The U.S. Forest Service and NASA are in the midst of testing the new technology on a remotely piloted unmanned aerial vehicle (UAV) flying over wildfires in California. The flight missions began on August 16, capturing images of a fire near Zaca Lake in Santa Barbara County, and they will continue once a week through September. The purpose of the missions is not only to test the sensor, but also to demonstrate the benefits of UAVs in wildfire tracking, their ability to handle and process data, and their ability to communicate this in real time, via satellite, to receiving stations on the ground.
The key to fighting wildfires is accurately knowing the positional information of a fire–not just taking an image of the fire, but understanding where the fire is and how it’s behaving. “If you have one pixel [in an image] that shows there is a thermal heat source there, you need to know the latitude and longitude of that pixel,” says Everett Hinkley, the National Remote Sensing Program manager at the U.S. Forest Service and coprincipal investigator on the project. To do so, the researchers use a scanner with a highly sensitive thermal mapping sensor designed by NASA.

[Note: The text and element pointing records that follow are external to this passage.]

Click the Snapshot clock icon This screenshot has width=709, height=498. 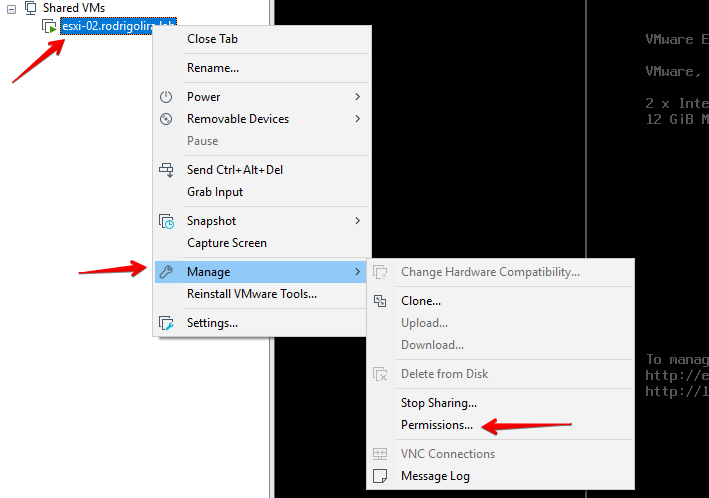[x=167, y=221]

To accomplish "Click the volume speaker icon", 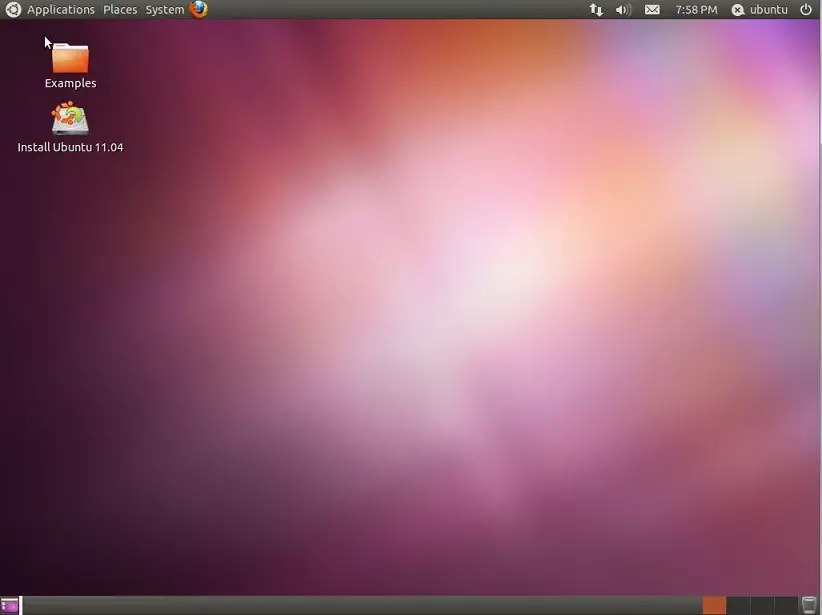I will coord(623,10).
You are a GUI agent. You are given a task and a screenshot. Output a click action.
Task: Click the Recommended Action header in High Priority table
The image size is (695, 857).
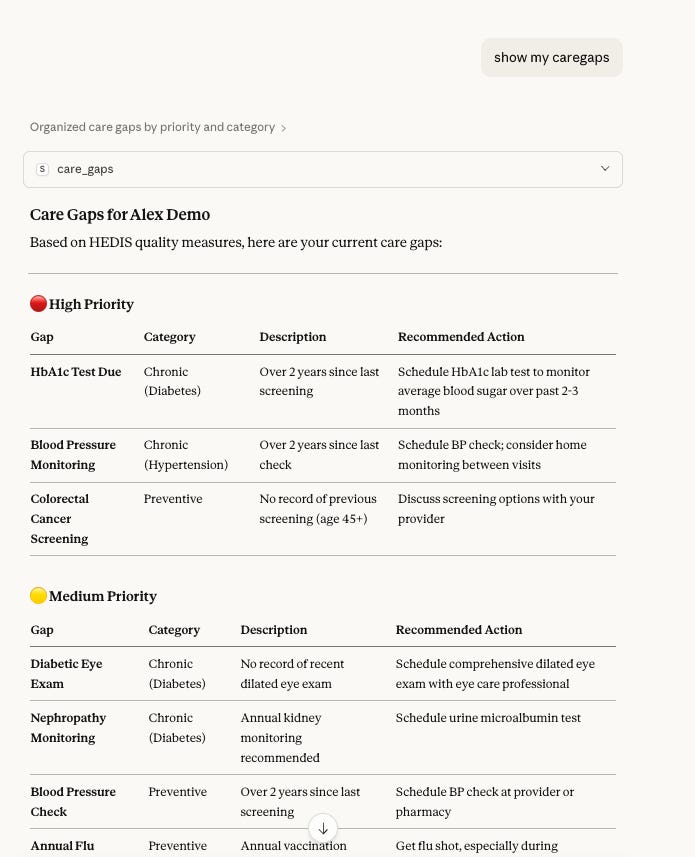tap(461, 337)
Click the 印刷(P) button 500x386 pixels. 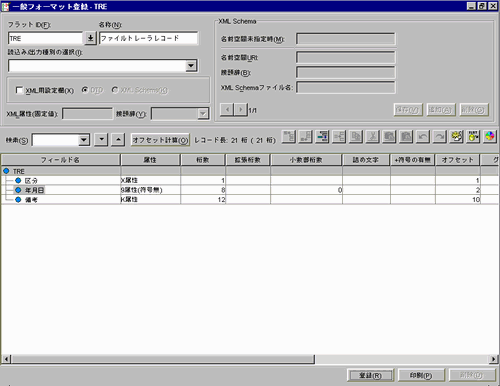tap(421, 376)
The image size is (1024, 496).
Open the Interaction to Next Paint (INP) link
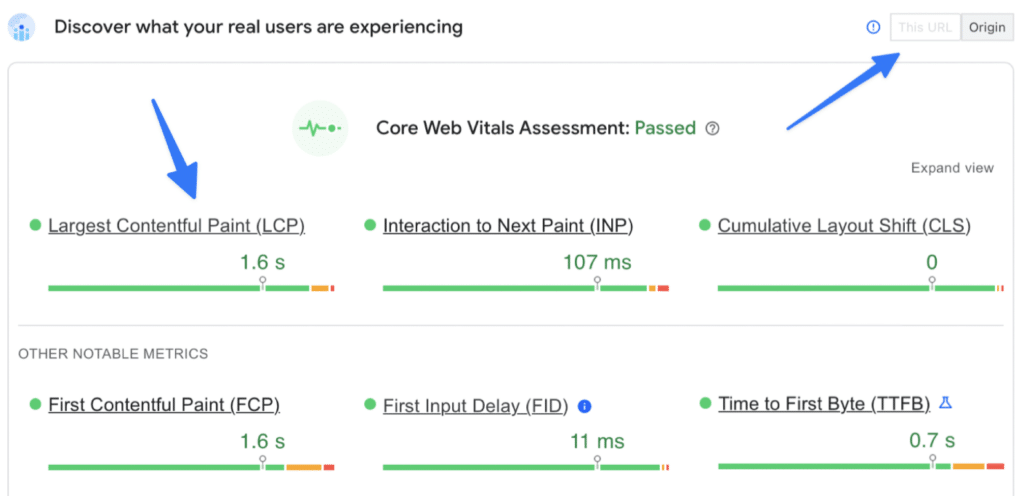(x=508, y=226)
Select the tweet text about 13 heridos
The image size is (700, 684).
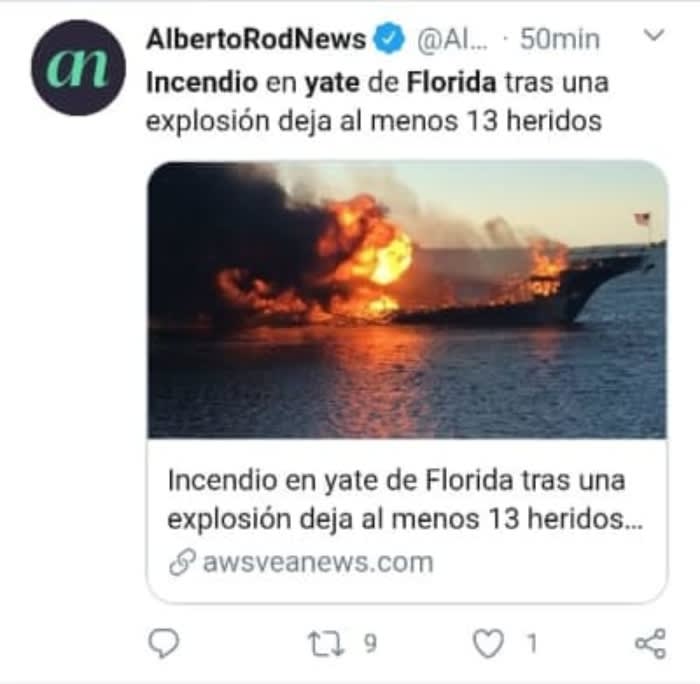tap(377, 101)
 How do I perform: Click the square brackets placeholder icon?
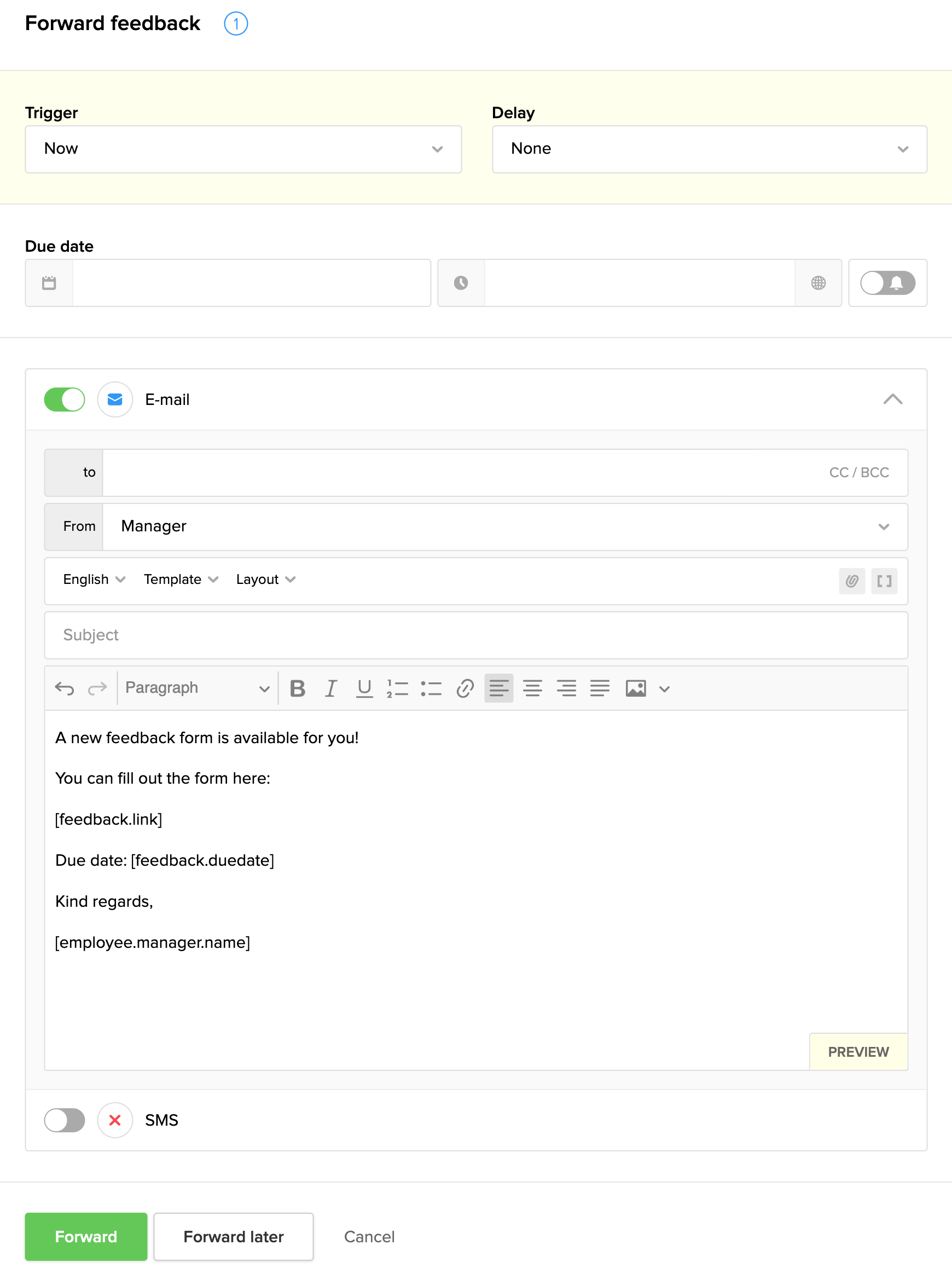[x=884, y=581]
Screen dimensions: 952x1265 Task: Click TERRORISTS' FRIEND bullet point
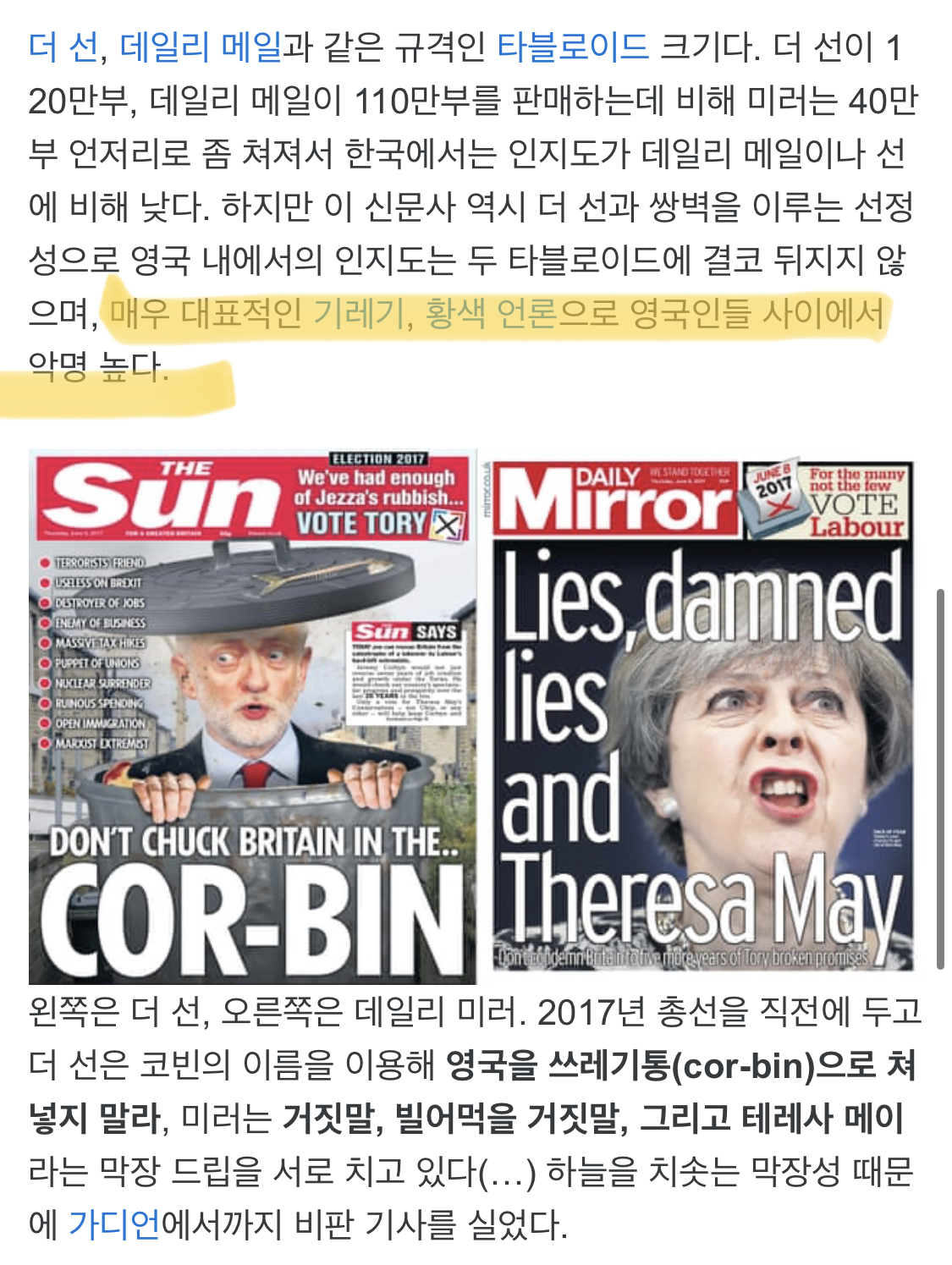pyautogui.click(x=93, y=563)
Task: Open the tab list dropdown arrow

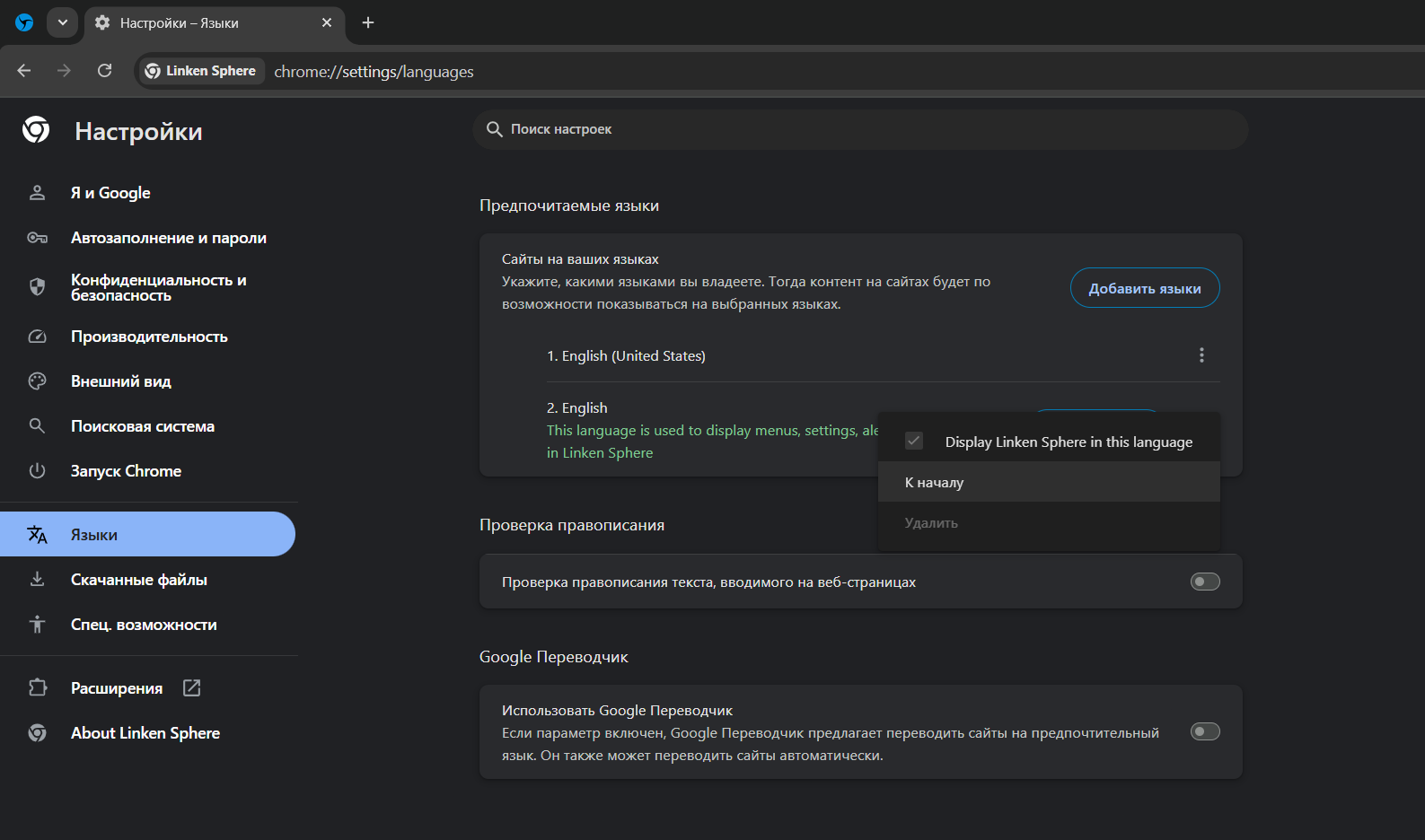Action: (62, 22)
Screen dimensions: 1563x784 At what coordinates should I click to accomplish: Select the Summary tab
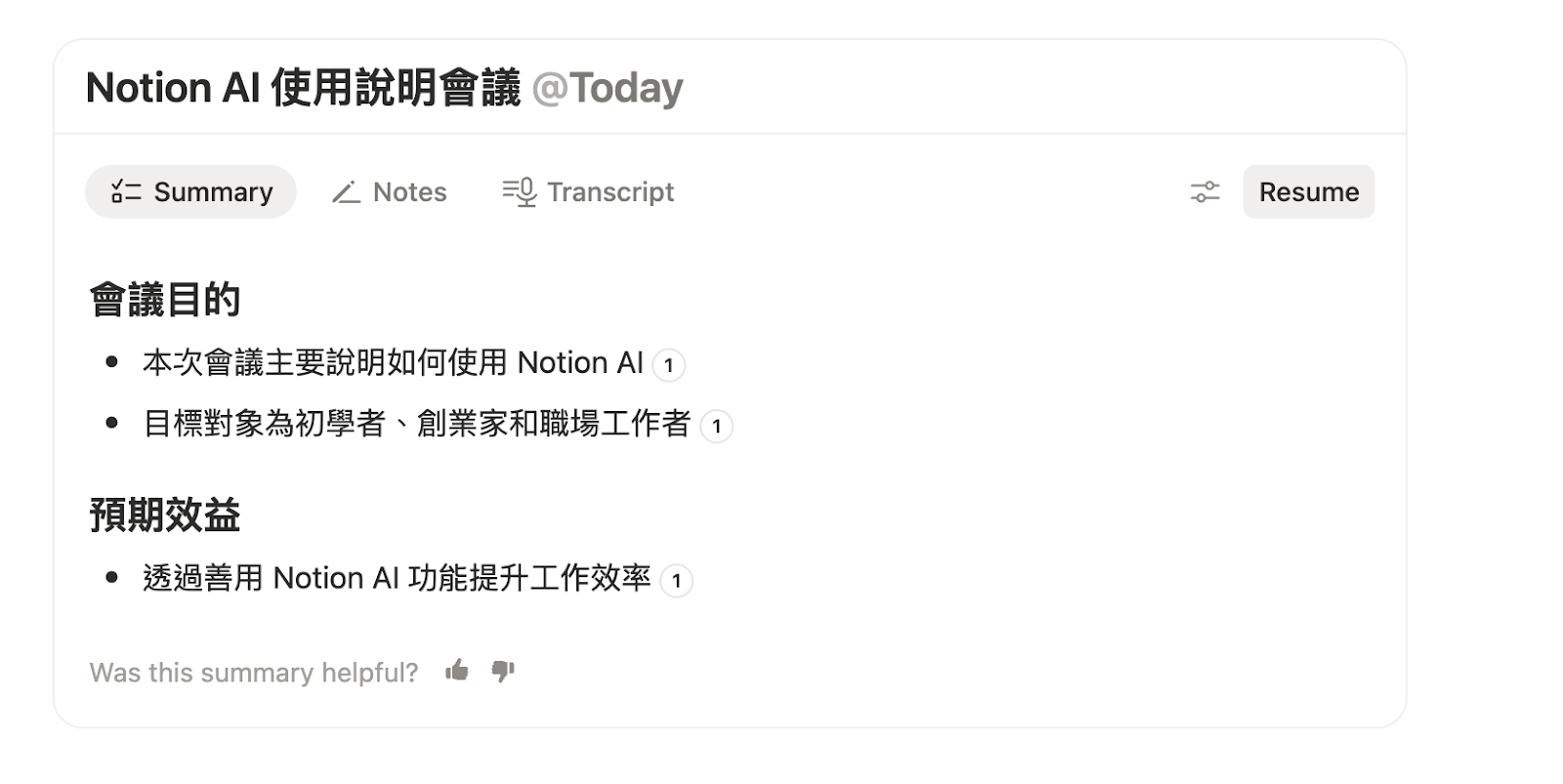click(x=190, y=191)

The forest service’s current system is similar but much less sophisticated: it only measures two portions of the light spectrum. The lack of data on other parts of the spectrum hinders the system’s ability to precisely distinguish temperature gradients. The image files captured by the sensor must then be put on a “thumb drive” and dropped out of the aircraft through a tube as it flies near the command station, or the aircraft must land so that the data can be given to a colleague who performs the analysis.
The new equipment includes a 12-channel spectral sensor that runs from the visible spectrum into the reflected infrared and mid-infrared spectrum. Two of these channels were built specifically for the thermal portion of the spectrum and were highly calibrated to be able to distinguish hot spots. This is what makes it an effective wildfire imaging sensor, says Vince Ambrosia, an engineer at NASA ARC and the principal investigator of the fire missions.